CNSS : Les syndicats manifestent, l’État temporise

Social

Les employés de la CNSS demandent le retrait de deux mesures du projet de budget qui menacent selon eux la stabilité financière de l'institution.

26/04/2017

Quelques centaines de personnes répondant à l'appel du syndicat des employés de la Caisse nationale de Sécurité sociale (CNSS) et de la Confédération générale des travailleurs au Liban (CGTL) se sont rassemblées hier place Riad el-Solh, au centre-ville de Beyrouth, tandis que plusieurs antennes de l'institution ont fermé dans tout le pays.
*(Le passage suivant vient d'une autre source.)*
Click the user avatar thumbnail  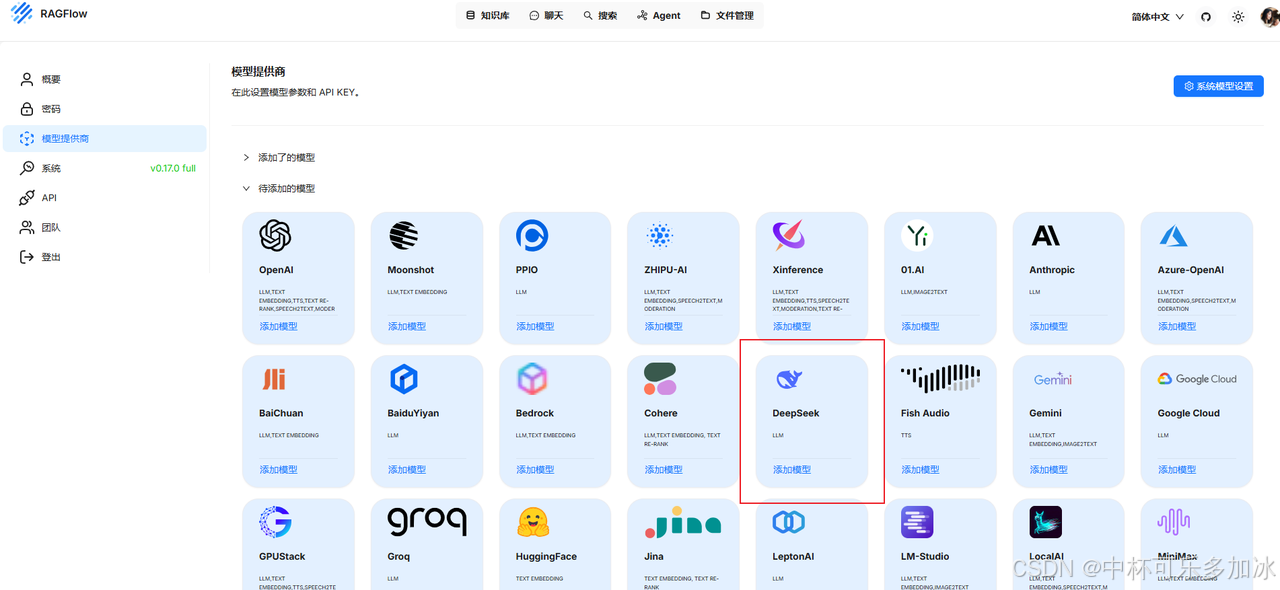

Appuyés par la direction de la CNSS ainsi que par certaines organisations syndicales – dont l'Union nationale des syndicats des travailleurs (Fenasol) –, les manifestants ont dénoncé l'introduction dans le projet de budget 2017 de deux mesures qui portent, selon eux, préjudice à la stabilité financière de l'institution.

« La première (article 53) de ces mesures limite la liste des démarches administratives pour lesquelles les assurés sont obligés d'obtenir un quitus de la CNSS, ce qui nous prive de notre principal outil pour contrôler que les assurés sont à jour dans le paiement de leurs cotisations », rappelle à L'Orient-Le Jour le directeur de l'institution, Mohammad Karaki. « La seconde (article 67) veut supprimer les intérêts de retard sur les créances de la CNSS vis-à-vis de l'État », poursuit-il. Selon lui, l'État doit près de 2 000 milliards de livres d'arriérés de cotisations (1,3 milliard de dollars) à la CNSS à fin décembre, tandis que l'institution est obligée d'emprunter à un taux d'intérêt annuel d'environ 5 % pour pouvoir continuer d'assurer ses prestations. Un effort qui lui coûte environ « 100 milliards de livres (66,1 millions de dollars) en intérêts chaque année », selon lui.

 

(Lire aussi : Le projet de budget table sur une légère baisse du déficit en 2017)

 

« Menaces sur l'équilibre financier »
Pour rappel, le syndicat des employés de la CNSS avait déjà critiqué, dans un communiqué publié le 5 avril, les deux mesures détaillées par M. Karaki. Ces dernières ont été introduites respectivement par les articles 53 et 67 dans la dernière mouture du projet de budget pour 2017. Finalisé le 27 mars par le Conseil des ministres, le texte a été transmis le 12 avril au Parlement et est examiné depuis hier par la commission des Finances et du Budget.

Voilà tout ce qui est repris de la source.